U.S. Highbush Blueberry Council website
U.S. Highbush Blueberry Council website

The COVID pandemic has impacted a lot of what we eat, how we eat, and where we eat.

One survey found that when the pandemic ends, more than half of respondents said they will continue cooking more from home.

Kasey Cronquist, president of the U.S. Highbush Blueberry Council (USHBC), is looking to benefit from this trend.

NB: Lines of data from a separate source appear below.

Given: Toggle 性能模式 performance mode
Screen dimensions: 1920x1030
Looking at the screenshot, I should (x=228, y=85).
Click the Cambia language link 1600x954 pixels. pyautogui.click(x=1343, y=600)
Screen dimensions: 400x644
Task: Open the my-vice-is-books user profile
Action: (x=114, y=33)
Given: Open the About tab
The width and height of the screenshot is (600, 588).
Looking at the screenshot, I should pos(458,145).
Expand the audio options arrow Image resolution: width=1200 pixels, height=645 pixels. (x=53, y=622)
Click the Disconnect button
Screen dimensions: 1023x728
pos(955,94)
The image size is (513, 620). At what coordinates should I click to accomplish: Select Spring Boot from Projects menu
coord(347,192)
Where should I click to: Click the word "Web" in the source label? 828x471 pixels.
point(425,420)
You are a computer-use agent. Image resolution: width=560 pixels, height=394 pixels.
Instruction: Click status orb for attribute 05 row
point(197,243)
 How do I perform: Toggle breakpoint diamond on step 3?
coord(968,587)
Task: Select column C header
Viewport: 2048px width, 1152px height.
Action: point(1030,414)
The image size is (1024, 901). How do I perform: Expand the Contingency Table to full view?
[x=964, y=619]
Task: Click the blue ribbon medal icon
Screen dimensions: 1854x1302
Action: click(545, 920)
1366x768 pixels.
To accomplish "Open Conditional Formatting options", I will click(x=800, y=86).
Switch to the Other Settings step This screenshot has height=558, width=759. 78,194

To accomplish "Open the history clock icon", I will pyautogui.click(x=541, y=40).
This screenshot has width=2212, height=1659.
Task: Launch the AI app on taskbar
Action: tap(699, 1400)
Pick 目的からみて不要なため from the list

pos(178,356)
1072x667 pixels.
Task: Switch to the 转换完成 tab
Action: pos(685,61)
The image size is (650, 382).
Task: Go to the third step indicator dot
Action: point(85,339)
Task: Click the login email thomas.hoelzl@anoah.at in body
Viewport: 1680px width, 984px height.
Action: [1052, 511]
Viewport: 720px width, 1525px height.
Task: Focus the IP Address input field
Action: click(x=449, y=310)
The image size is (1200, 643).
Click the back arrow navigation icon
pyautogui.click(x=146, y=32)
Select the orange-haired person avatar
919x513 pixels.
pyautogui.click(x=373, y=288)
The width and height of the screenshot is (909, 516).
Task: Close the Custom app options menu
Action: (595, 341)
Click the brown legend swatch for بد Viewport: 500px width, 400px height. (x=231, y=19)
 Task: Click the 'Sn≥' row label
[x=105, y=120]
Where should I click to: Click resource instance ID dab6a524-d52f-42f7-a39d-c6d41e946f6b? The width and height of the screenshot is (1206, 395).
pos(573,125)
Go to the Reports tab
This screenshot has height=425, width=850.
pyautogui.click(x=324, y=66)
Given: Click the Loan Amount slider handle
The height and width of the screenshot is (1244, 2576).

“We’re looking at a consumer group that is looking increasingly for both fresh and frozen [blueberries],” he said. “In the last four months of the global pandemic and stay-at-home orders, we’ve seen people turn to blueberries in ways they hadn’t before.”

Cronquist said more people are looking at the types of foods they are purchasing since there have been disruptions with food service.

“We’ve been doing everything we can to keep up with that demand in order to provide what we believe is an exceptional product in homes as people are going through a very difficult time,” said Cronquist.

Based on website statistics, USHBC has seen increased traffic of people looking for u-pick farms. The other area that has seen more interest has been recipes.

“People are turning to our website increasingly to find what you can do with blueberries—either what to do with the u-pick or the ones purchased at the store—what to do with frozen blueberries, how to make a puree or some sort of dessert,” said Cronquist. “It’s been really encouraging and it does relate to what the demand has been at the market.”